Swizz Beatz provides the only dud, chanting about not liking haters across “Flex” with each line maintaining the same length, diamonds, commas, houses, an SF90, the word in the title repeated after each one (despite great sample work). A De Bethune on his wrist and deviated stitching in the car deserved better lyrics than one-word hook, and he drifts through “Organic Motion” almost entirely on DJ.Fresh’s Bay bounce, breezy-kiwi-Louis talk thinning out quickly.
He jogs down Lafayette Street with the second phone ringing about a check on “Organically Slidin’,” Cardo Got Wings’ G-funk synth sparkle and rubber bassline making the current moment all sunshine, and then turns back a decade, parking in front of Bob’s and saying, “A bottle of water and some Red Vines/I was sold out before nine.” Narcs searched his car on that night when he happened to be clean, and the relief never went away. “Larry’s Diner pt. 2” is the social version of the same remembering exercise, Billy Bonez, Teeko, and Todd Cooper creating a live room pocket of soul samples around him while he dives into the cooler with emeralds in his bezel, wakes up in cold sweats thinking about snakes, and brags, “You brought sand to the beach, I brought snow to Alaska.”

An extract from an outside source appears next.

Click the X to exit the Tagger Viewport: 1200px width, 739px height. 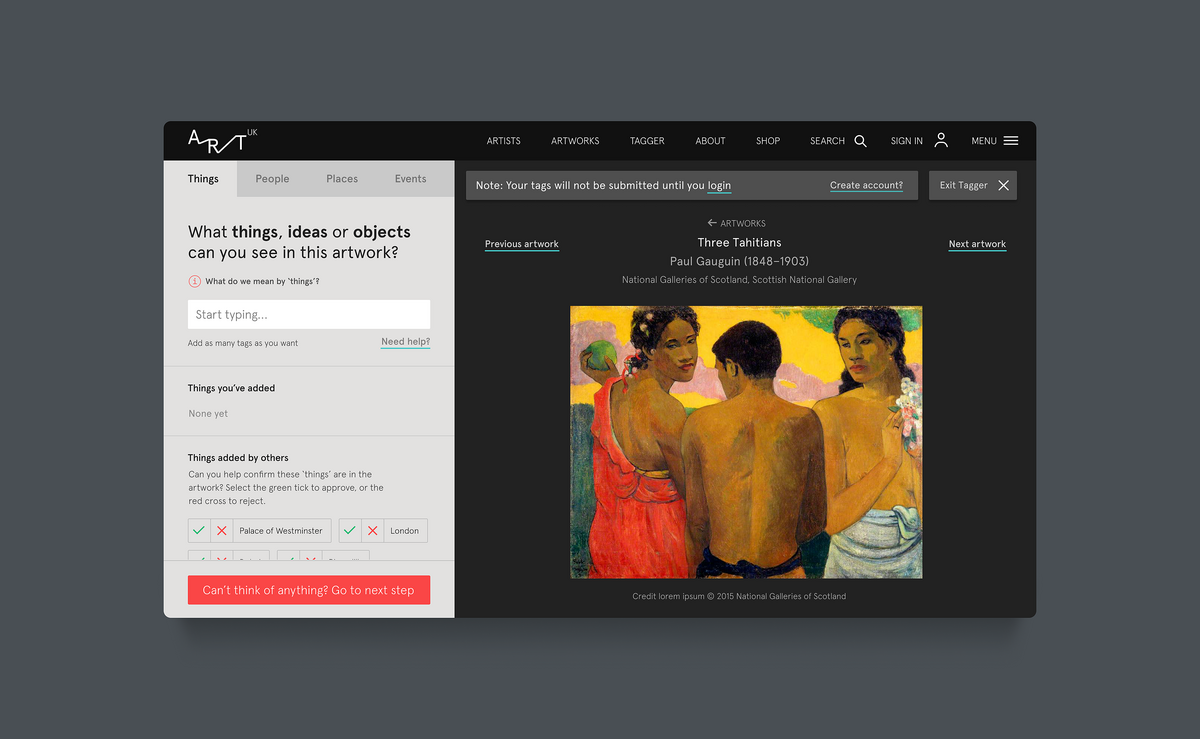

His mother phoned him in 2012 to tell him to find himself a job, and he outlines the entire history on “Who Coppin”: “I knew the streets was dead, nigga, in 2009,” down on his luck that year, pushing an S5 by 2012 anyway, too involved to quit with a two-year-old son at home: “Wasn’t on no dumb shit, he was just tryna eat.” June Santana and Teeko place the thick bass and warm chords underneath a hook about searching in a box of hope for a heart, but finding a digi scale, a turkey bag, and a yacht, and about what you do when the baby needs diapers, and money doesn’t arrive. “God Got Us (Ain’t Too Many)” comes from the other side of everything, mama a product of the dope game, “I was taught how to survive, but never how to live, man,” the only thing he has ever asked God for being the strength to leave. He has been selling the solution since then, and on “Who Coppin” you can finally hear the price.
Great (★★★★☆)
Favorite Track(s): “Casual Monday,” “Pretty Green Eyes,” “Organically Slidin”



Great review. I always check Larry’s stuff but it hadn’t clicked for me until recently. Absolutely loving this one.